- TASK INSTRUCTIONS: In the entries below, find the line with "Given: Select the polygon torus shelf icon" and the line with "You are a computer-use". Reproduce those two lines and every line between them exactly, and nothing more.

▶

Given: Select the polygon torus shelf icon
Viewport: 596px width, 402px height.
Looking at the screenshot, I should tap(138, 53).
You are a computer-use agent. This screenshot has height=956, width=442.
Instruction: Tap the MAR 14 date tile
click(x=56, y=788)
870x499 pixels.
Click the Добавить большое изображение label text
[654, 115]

◀
▶

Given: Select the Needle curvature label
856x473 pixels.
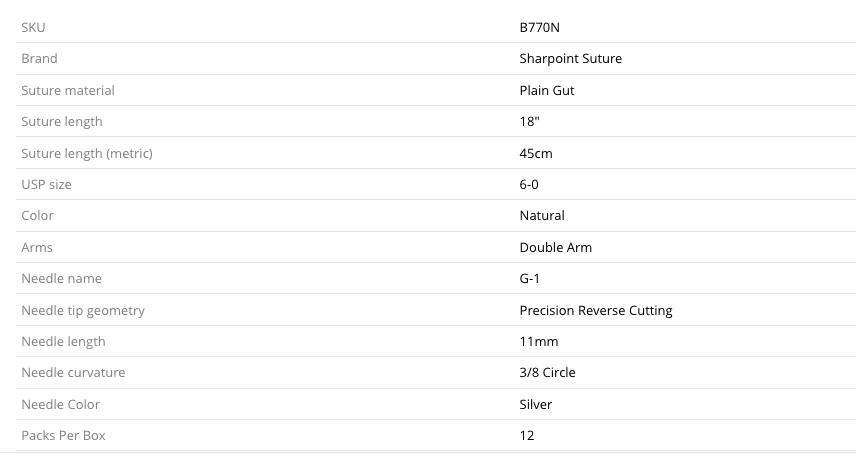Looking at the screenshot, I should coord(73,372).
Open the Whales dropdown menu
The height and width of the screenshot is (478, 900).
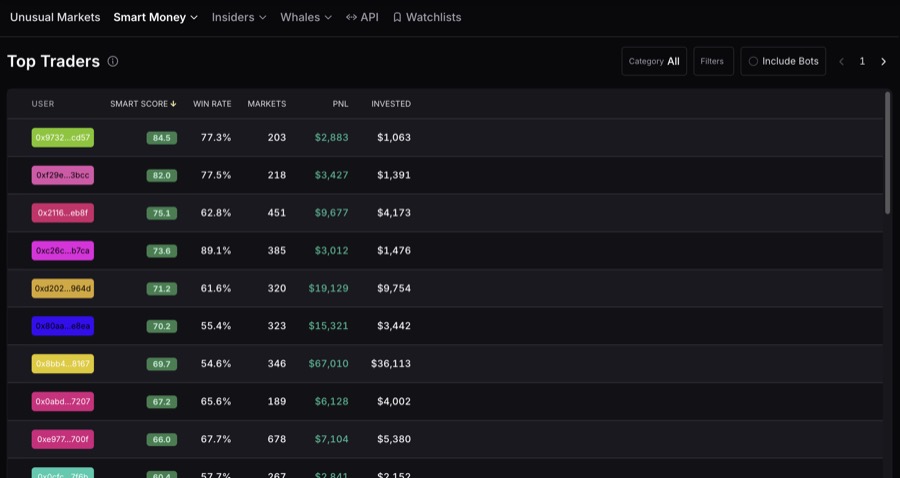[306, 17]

◀

- RESULT:
Given: Select the polygon torus shelf icon
Viewport: 596px width, 402px height.
Looking at the screenshot, I should tap(138, 53).
You are a computer-use agent. This screenshot has height=956, width=442.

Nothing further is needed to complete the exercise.